# WORK TO COMPLETE
A word-for-word copy of the records below is required.
BEGIN
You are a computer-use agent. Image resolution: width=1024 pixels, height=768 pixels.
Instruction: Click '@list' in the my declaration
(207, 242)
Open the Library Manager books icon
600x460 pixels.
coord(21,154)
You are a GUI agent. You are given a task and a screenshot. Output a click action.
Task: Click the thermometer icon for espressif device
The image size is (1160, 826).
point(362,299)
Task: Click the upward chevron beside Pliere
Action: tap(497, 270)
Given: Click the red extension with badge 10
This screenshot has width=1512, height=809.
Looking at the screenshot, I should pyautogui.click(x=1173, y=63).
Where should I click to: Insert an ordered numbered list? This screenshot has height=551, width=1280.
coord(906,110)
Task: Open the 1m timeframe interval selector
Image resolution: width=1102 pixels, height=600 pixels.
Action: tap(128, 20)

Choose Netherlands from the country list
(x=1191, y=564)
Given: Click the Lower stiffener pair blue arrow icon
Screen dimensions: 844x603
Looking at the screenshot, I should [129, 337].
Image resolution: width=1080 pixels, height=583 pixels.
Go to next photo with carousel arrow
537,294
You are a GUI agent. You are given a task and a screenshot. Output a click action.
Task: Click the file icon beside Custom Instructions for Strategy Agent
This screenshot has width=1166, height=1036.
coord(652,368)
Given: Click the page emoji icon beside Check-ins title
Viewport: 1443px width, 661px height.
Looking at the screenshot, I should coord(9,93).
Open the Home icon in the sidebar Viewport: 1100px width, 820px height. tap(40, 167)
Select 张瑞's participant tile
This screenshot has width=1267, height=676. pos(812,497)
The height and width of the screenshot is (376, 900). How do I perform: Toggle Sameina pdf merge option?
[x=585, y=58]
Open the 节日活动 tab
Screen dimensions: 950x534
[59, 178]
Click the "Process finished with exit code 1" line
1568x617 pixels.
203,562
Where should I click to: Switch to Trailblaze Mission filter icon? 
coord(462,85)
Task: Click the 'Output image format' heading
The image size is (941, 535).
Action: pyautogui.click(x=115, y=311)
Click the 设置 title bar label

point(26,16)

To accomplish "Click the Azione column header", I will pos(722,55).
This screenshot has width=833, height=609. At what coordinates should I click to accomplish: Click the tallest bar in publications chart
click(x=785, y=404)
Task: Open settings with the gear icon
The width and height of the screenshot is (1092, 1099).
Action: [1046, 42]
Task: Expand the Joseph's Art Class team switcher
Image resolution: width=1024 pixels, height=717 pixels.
END
# FINISHED EXERCISE
You are a computer-use agent. Image resolution: width=1024 pixels, height=768 pixels.
Instruction: Click '@list' in the my declaration
(207, 242)
Open the Library Manager books icon
600x460 pixels.
coord(21,154)
You are a GUI agent. You are given a task and a screenshot. Output a click action.
Task: Click the thermometer icon for espressif device
The image size is (1160, 826).
point(362,299)
Task: Click the upward chevron beside Pliere
Action: tap(497, 270)
Given: Click the red extension with badge 10
This screenshot has width=1512, height=809.
Looking at the screenshot, I should pyautogui.click(x=1173, y=63).
Where should I click to: Insert an ordered numbered list? This screenshot has height=551, width=1280.
coord(906,110)
Task: Open the 1m timeframe interval selector
Image resolution: width=1102 pixels, height=600 pixels.
Action: tap(128, 20)

Choose Netherlands from the country list
(x=1191, y=564)
Given: Click the Lower stiffener pair blue arrow icon
Screen dimensions: 844x603
Looking at the screenshot, I should [129, 337].
Image resolution: width=1080 pixels, height=583 pixels.
Go to next photo with carousel arrow
537,294
You are a GUI agent. You are given a task and a screenshot. Output a click action.
Task: Click the file icon beside Custom Instructions for Strategy Agent
This screenshot has width=1166, height=1036.
coord(652,368)
Given: Click the page emoji icon beside Check-ins title
Viewport: 1443px width, 661px height.
Looking at the screenshot, I should coord(9,93).
Open the Home icon in the sidebar Viewport: 1100px width, 820px height. tap(40, 167)
Select 张瑞's participant tile
This screenshot has width=1267, height=676. pos(812,497)
The height and width of the screenshot is (376, 900). How do I perform: Toggle Sameina pdf merge option?
[x=585, y=58]
Open the 节日活动 tab
Screen dimensions: 950x534
[59, 178]
Click the "Process finished with exit code 1" line
1568x617 pixels.
203,562
Where should I click to: Switch to Trailblaze Mission filter icon? 
coord(462,85)
Task: Click the 'Output image format' heading
The image size is (941, 535).
Action: pyautogui.click(x=115, y=311)
Click the 设置 title bar label

point(26,16)

To accomplish "Click the Azione column header", I will pos(722,55).
This screenshot has width=833, height=609. At what coordinates should I click to accomplish: Click the tallest bar in publications chart
click(x=785, y=404)
Task: Open settings with the gear icon
The width and height of the screenshot is (1092, 1099).
Action: [1046, 42]
Task: Expand the Joseph's Art Class team switcher
Image resolution: width=1024 pixels, height=717 pixels.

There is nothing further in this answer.